Instructions to follow: Please recast the rows below as a Markdown table with the columns Number and Line, giving each nonblank line a number and its own table row. Leave out the blank lines and the pictures.

[Rows on finding words and elements]
....................

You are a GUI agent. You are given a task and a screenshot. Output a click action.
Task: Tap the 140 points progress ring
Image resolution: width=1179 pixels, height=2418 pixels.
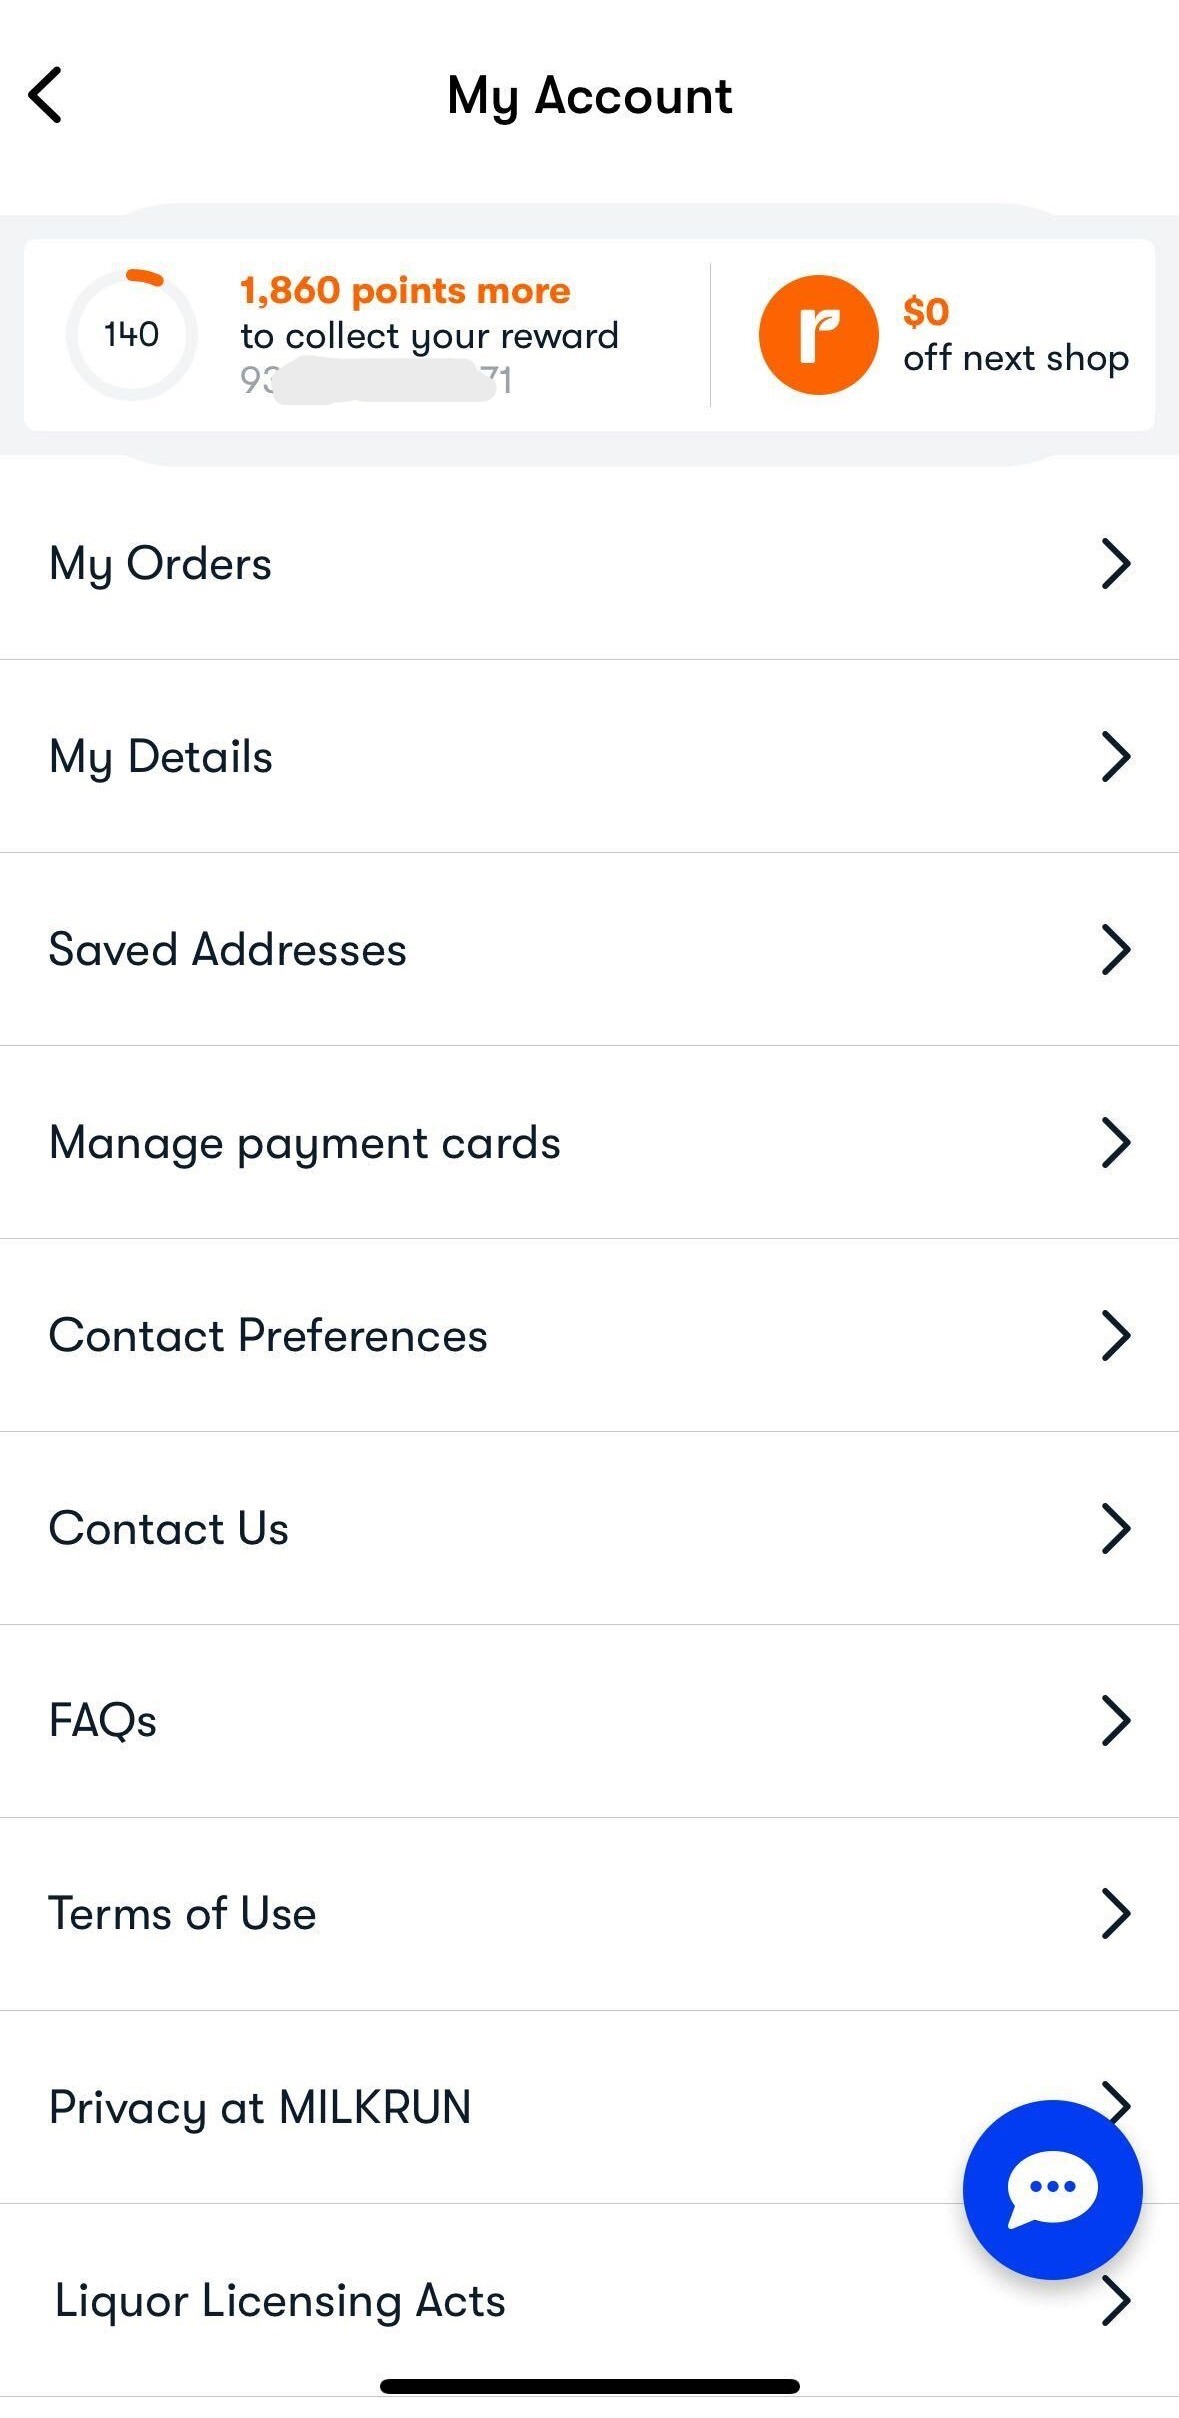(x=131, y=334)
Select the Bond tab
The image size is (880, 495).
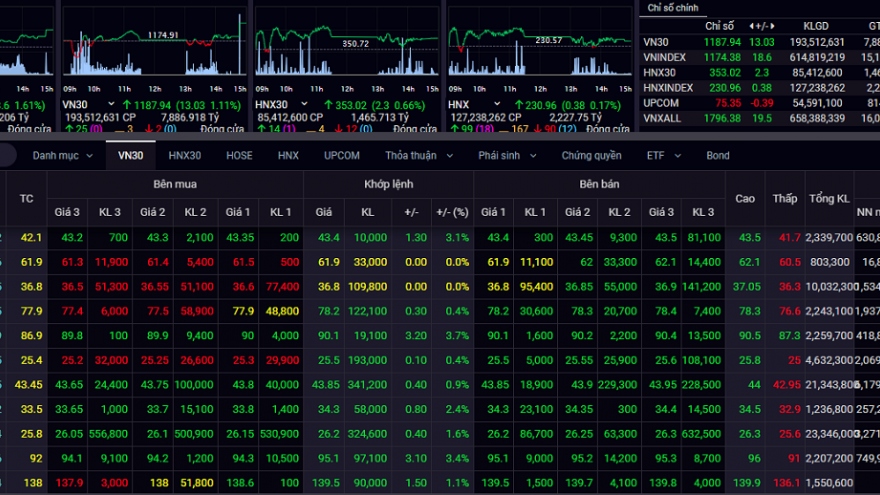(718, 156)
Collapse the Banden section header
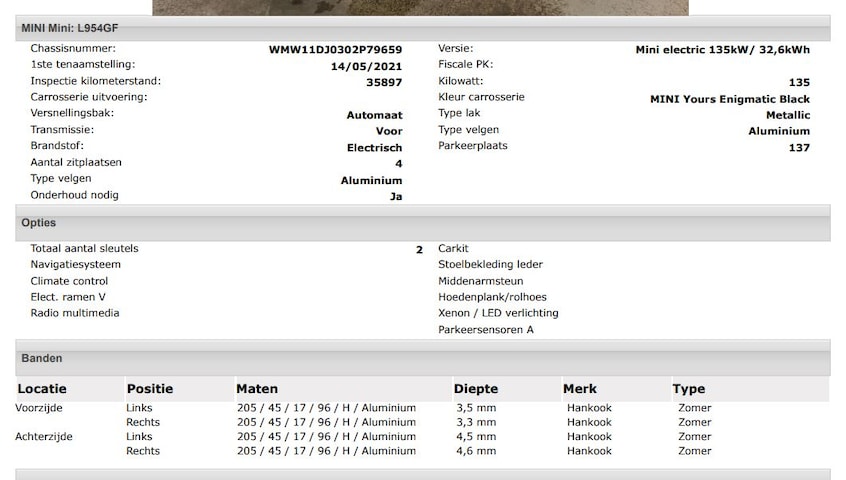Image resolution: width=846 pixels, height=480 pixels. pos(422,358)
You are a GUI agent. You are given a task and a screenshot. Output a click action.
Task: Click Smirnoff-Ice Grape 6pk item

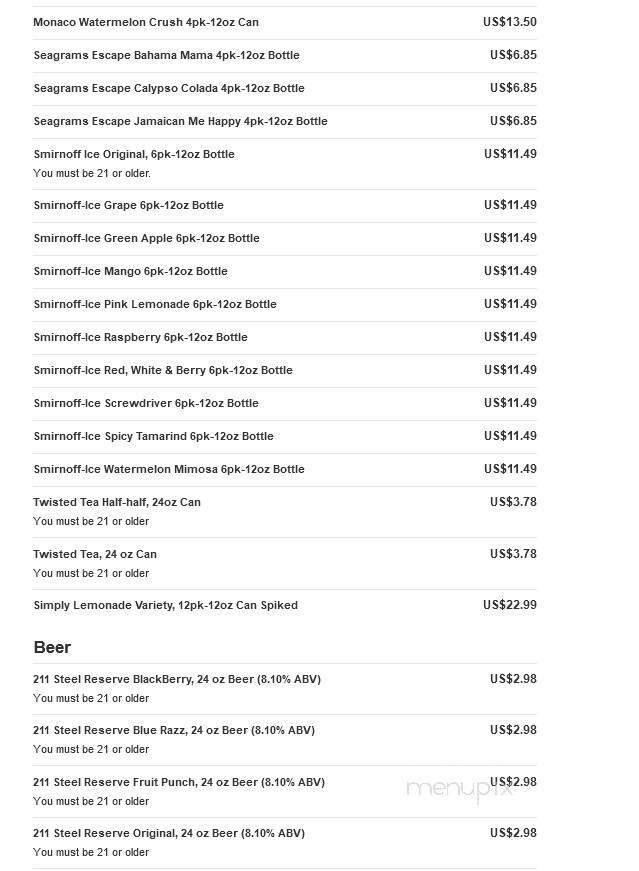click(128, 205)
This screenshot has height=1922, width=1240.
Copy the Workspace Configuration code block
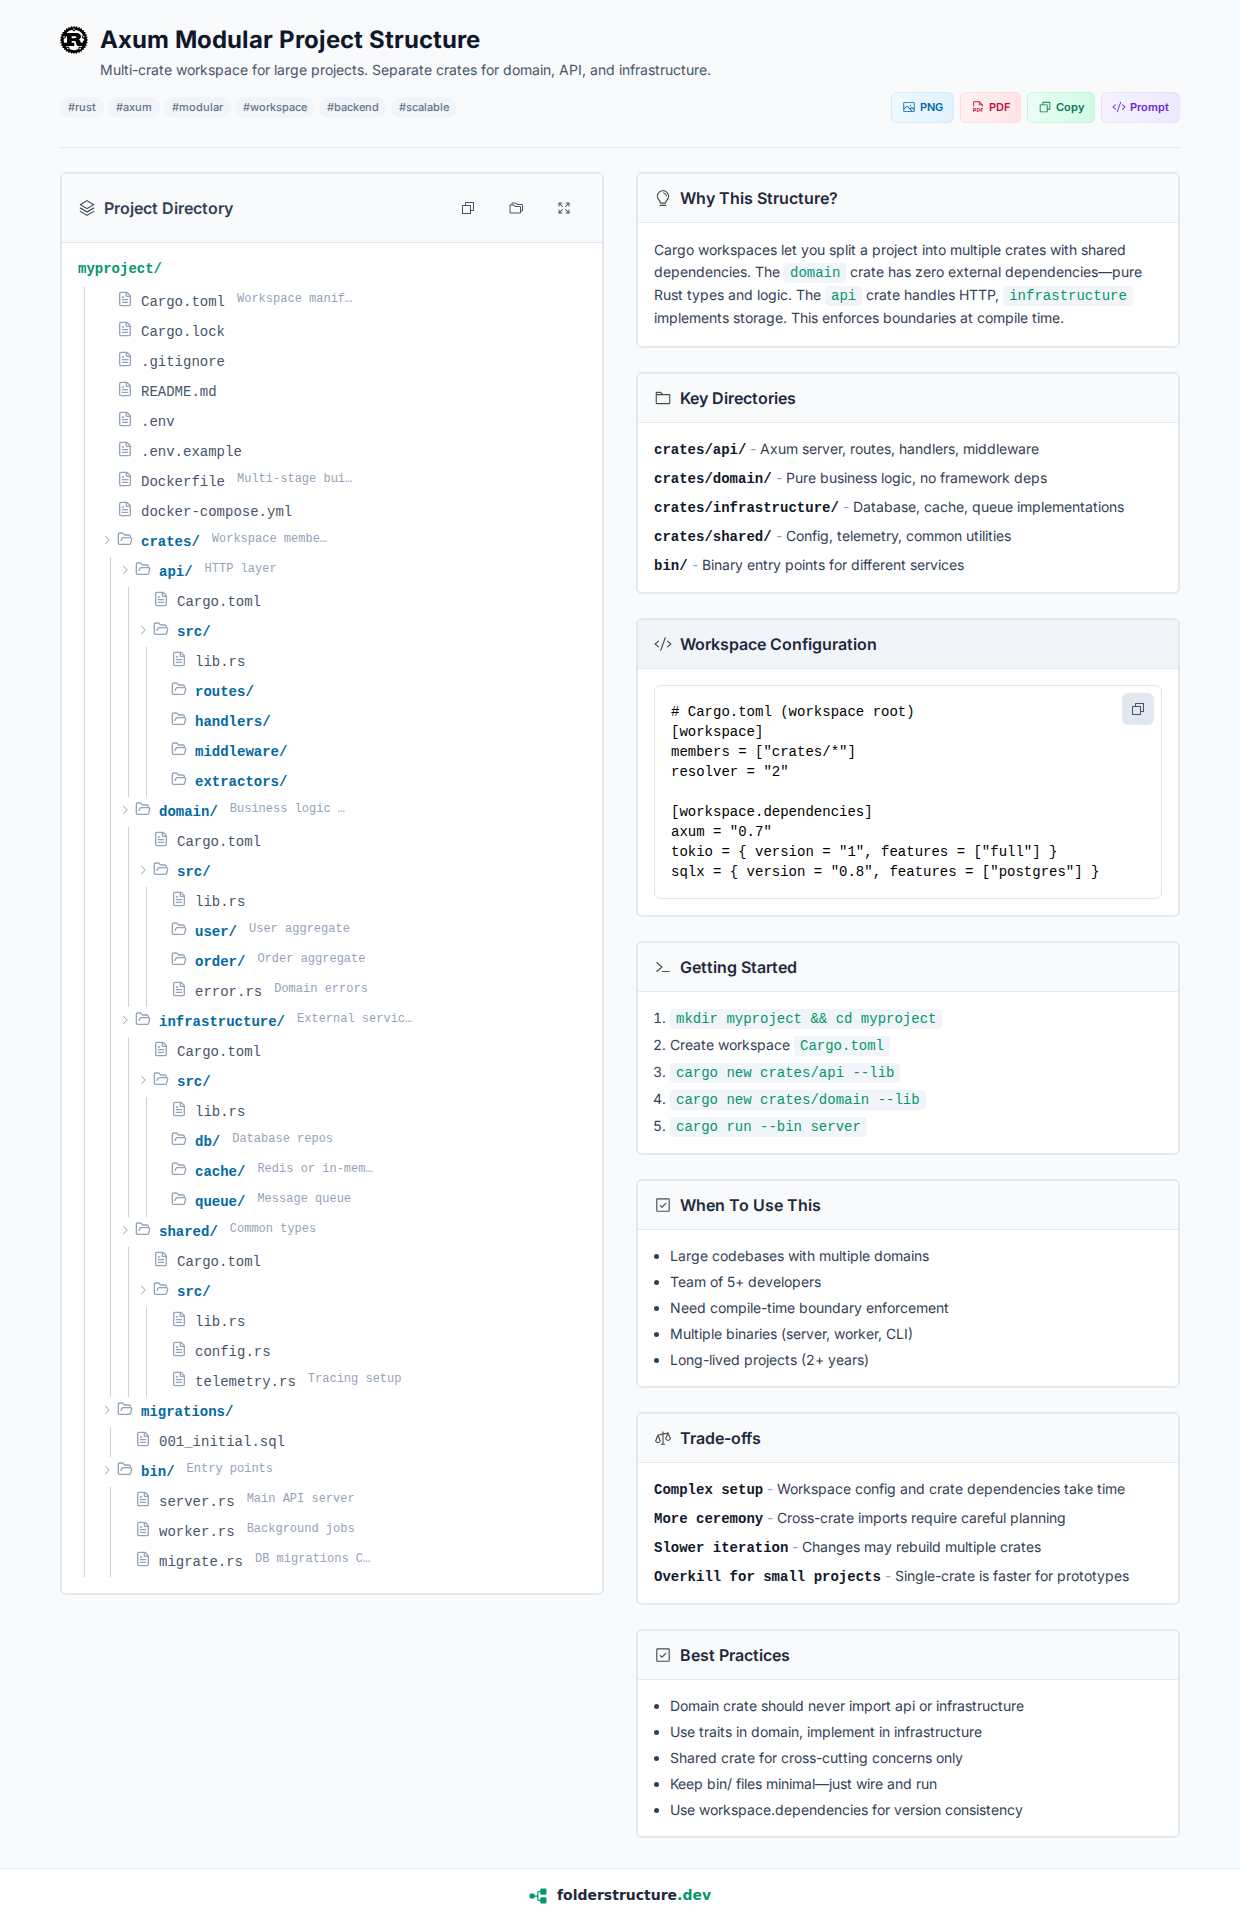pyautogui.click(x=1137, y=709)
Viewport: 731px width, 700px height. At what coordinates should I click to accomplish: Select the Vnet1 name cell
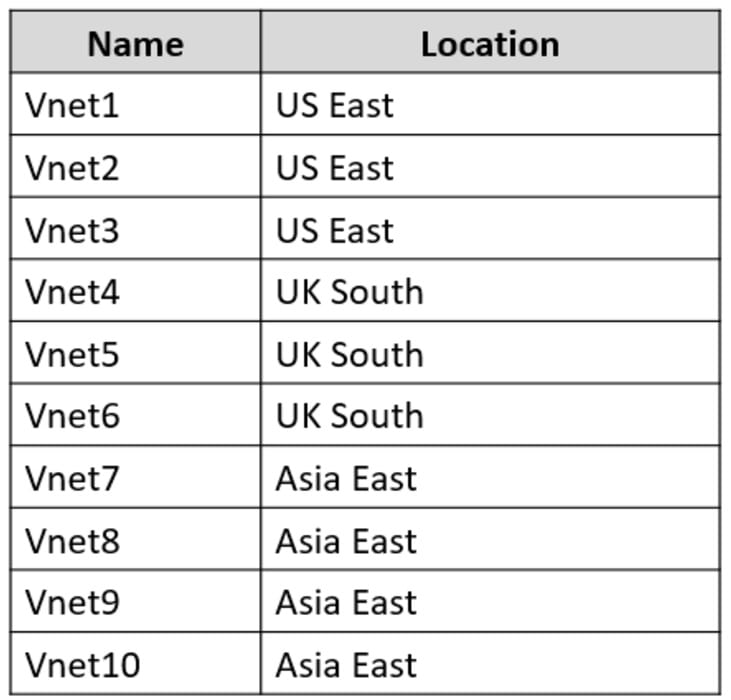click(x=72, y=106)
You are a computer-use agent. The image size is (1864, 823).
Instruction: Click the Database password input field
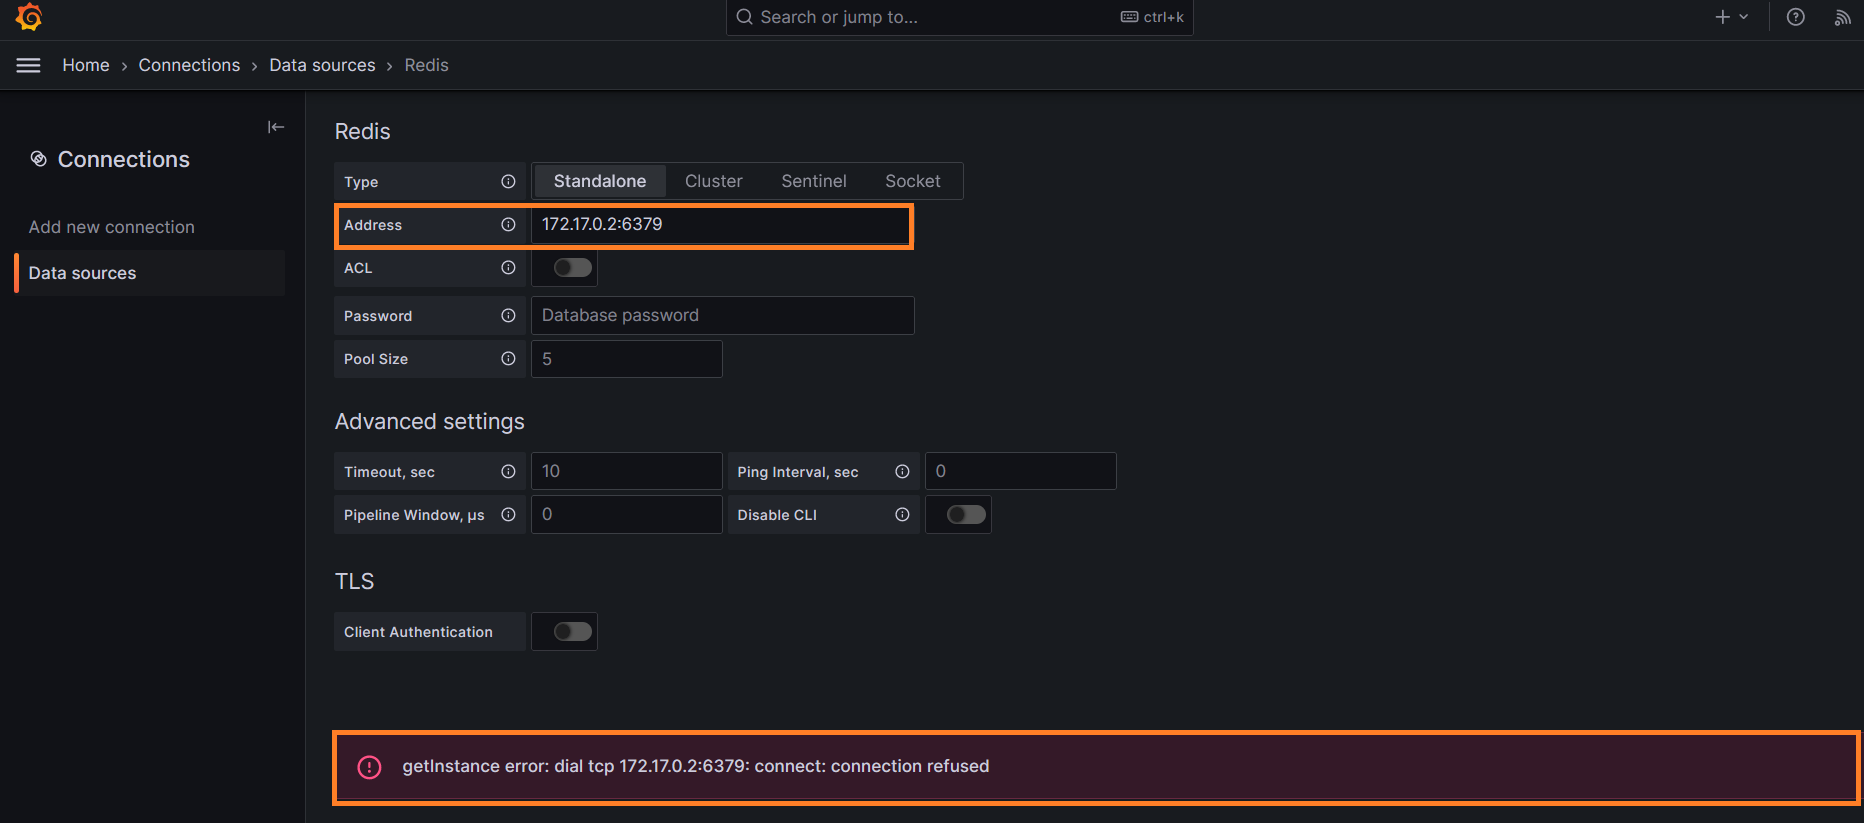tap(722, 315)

....................

Exercise result:
| Number | Line |
|---|---|
| 1 | You are a GUI agent. You are given a task and a screenshot. Output a click action. |
| 2 | Task: Tap the 140 points progress ring |
| 3 | Image resolution: width=1179 pixels, height=2418 pixels. |
| 4 | (x=131, y=334) |
| 5 | Select the Bond tab |
| 6 | The image size is (880, 495). |
| 7 | (718, 156) |
| 8 | Collapse the Banden section header |
| 9 | Image resolution: width=846 pixels, height=480 pixels. pos(422,358) |
| 10 | You are a GUI agent. You are given a task and a screenshot. Output a click action. |
| 11 | Task: Click Smirnoff-Ice Grape 6pk item |
| 12 | click(128, 205) |
| 13 | This screenshot has height=1922, width=1240. |
| 14 | Copy the Workspace Configuration code block |
| 15 | pyautogui.click(x=1137, y=709) |
| 16 | Viewport: 731px width, 700px height. At what coordinates should I click to accomplish: Select the Vnet1 name cell |
| 17 | click(x=72, y=106) |
| 18 | You are a computer-use agent. The image size is (1864, 823). |
| 19 | Instruction: Click the Database password input field |
| 20 | tap(722, 315) |